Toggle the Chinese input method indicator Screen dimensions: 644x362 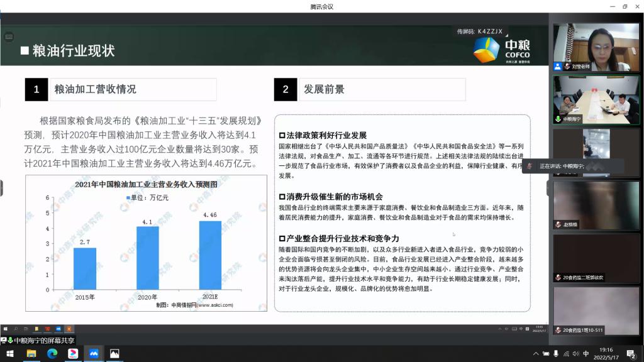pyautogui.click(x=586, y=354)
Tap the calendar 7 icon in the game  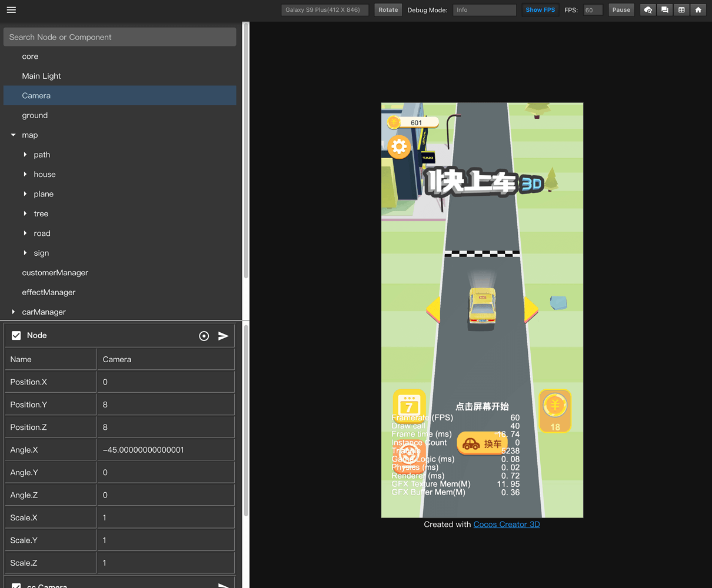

==

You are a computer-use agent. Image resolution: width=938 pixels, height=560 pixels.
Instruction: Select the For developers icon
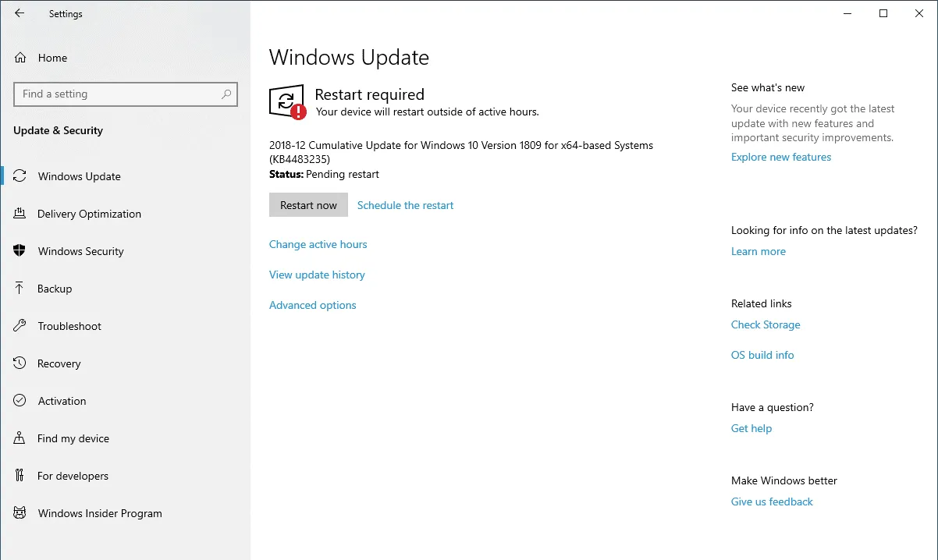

...

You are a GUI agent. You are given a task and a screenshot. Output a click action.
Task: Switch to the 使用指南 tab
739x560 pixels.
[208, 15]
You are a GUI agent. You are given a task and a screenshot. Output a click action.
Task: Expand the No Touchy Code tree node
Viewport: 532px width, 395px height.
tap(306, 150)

### What to do
From the records above, transcribe exactly the run of lines that opens with the line holding "You are a computer-use" and closes with the line holding "Instruction: Select the For developers icon", both included.

### Output for this task
You are a computer-use agent. Image resolution: width=938 pixels, height=560 pixels.
Instruction: Select the For developers icon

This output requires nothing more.